In the Monist perspective, the only coherent reality is the reality of the whole. There are parts of the whole, but there are no whole parts; we each are fragments of a greater reality, experiencing life subjectively. If an objective reality exists, and I certainly believe it does, it is not given to us, in this life anyway, to catch any more than the rarest glimpses of it. An objective view must, by definition, be a God’s eye view.

And yes, we are in the world looking out, while holding various overlapping models of it within our minds, which I think is what you are saying in your OP? In this way is our perspective framed, and limited - though some of these limitations can, I believe, be transcended.
 

mikkel_the_dane

My own religion
I rather think that “we” is the one coherent reality, whereas “I” is an illusion created by our subjective paradigm. There is of course, an inherent paradox in this statement, in that “our” perspective refers to my perspective, and yours, which we each experience separately.
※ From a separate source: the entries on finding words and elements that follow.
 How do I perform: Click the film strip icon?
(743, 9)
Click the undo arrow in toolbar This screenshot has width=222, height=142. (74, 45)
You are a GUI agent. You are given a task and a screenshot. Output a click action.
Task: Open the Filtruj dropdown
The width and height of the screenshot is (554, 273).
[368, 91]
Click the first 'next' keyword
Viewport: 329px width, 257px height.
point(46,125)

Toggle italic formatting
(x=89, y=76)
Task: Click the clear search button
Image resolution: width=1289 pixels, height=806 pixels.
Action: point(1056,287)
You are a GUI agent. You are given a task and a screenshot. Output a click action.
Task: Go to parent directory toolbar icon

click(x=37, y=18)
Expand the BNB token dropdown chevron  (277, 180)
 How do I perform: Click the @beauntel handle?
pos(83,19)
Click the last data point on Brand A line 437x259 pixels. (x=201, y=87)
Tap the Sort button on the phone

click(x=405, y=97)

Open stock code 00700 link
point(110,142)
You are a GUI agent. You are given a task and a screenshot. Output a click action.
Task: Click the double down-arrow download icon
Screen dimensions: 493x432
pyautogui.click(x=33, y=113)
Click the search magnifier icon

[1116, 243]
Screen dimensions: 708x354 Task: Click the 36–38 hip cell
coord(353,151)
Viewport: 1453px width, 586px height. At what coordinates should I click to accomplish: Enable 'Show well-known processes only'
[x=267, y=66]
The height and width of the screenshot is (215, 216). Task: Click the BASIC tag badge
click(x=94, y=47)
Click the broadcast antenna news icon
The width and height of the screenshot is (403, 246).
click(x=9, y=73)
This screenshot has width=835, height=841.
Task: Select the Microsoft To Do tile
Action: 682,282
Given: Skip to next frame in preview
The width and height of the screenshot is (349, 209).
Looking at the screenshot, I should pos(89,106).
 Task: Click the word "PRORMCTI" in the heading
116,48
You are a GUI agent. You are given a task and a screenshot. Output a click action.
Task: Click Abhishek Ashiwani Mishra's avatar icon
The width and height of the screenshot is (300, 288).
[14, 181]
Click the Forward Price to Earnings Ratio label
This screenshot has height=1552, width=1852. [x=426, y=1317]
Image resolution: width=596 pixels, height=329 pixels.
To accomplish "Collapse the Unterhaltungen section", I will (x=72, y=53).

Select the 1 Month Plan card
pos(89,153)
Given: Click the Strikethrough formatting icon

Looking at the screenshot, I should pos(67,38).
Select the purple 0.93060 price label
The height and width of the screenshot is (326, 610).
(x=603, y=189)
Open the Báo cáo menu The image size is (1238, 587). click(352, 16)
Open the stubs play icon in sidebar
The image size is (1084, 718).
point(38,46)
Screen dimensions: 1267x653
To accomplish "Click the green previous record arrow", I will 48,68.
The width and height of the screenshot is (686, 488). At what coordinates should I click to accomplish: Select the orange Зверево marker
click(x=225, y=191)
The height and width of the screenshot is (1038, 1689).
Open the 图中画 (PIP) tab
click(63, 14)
In the Monist perspective, the only coherent reality is the reality of the whole. There are parts of the whole, but there are no whole parts; we each are fragments of a greater reality, experiencing life subjectively. If an objective reality exists, and I certainly believe it does, it is not given to us, in this life anyway, to catch any more than the rarest glimpses of it. An objective view must, by definition, be a God’s eye view.

And yes, we are in the world looking out, while holding various overlapping models of it within our minds, which I think is what you are saying in your OP? In this way is our perspective framed, and limited - though some of these limitations can, I believe, be transcended.

I am not going to nitpick it, because it also works for me, though I also can do differently.
 

PureX

Veteran Member
So here is one way to understand the idea of the whole as all that is going on.

All words as it stands right now requires a brain, an understanding in a brain and a referent.

For the different non-believers and believers some of them share a general belief.
Only that as independent of brains matter either as God or objective reality. The problem is that the referent of what matters as matters is not independent of brains.

Just as I can't point to God, I can't point to the whole as all that is going on as pointing outside of me, because some of it, is in me. Not all of it, but neither nothing.

How ever indirect they do it, they always in effect do the same. What really matters is independent of humans, but they can't show that it matters as independent of humans.
Not to mention that what "matters" is totally dependent on humans.
 

MikeF

Well-Known Member
Premium Member
Not to mention that what "matters" is totally dependent on humans.

Unfortunately, what "matters" is not a fixed constant. It is mutable and varies between individuals. The trick for any society is how to manage the differences and conflicts between its members.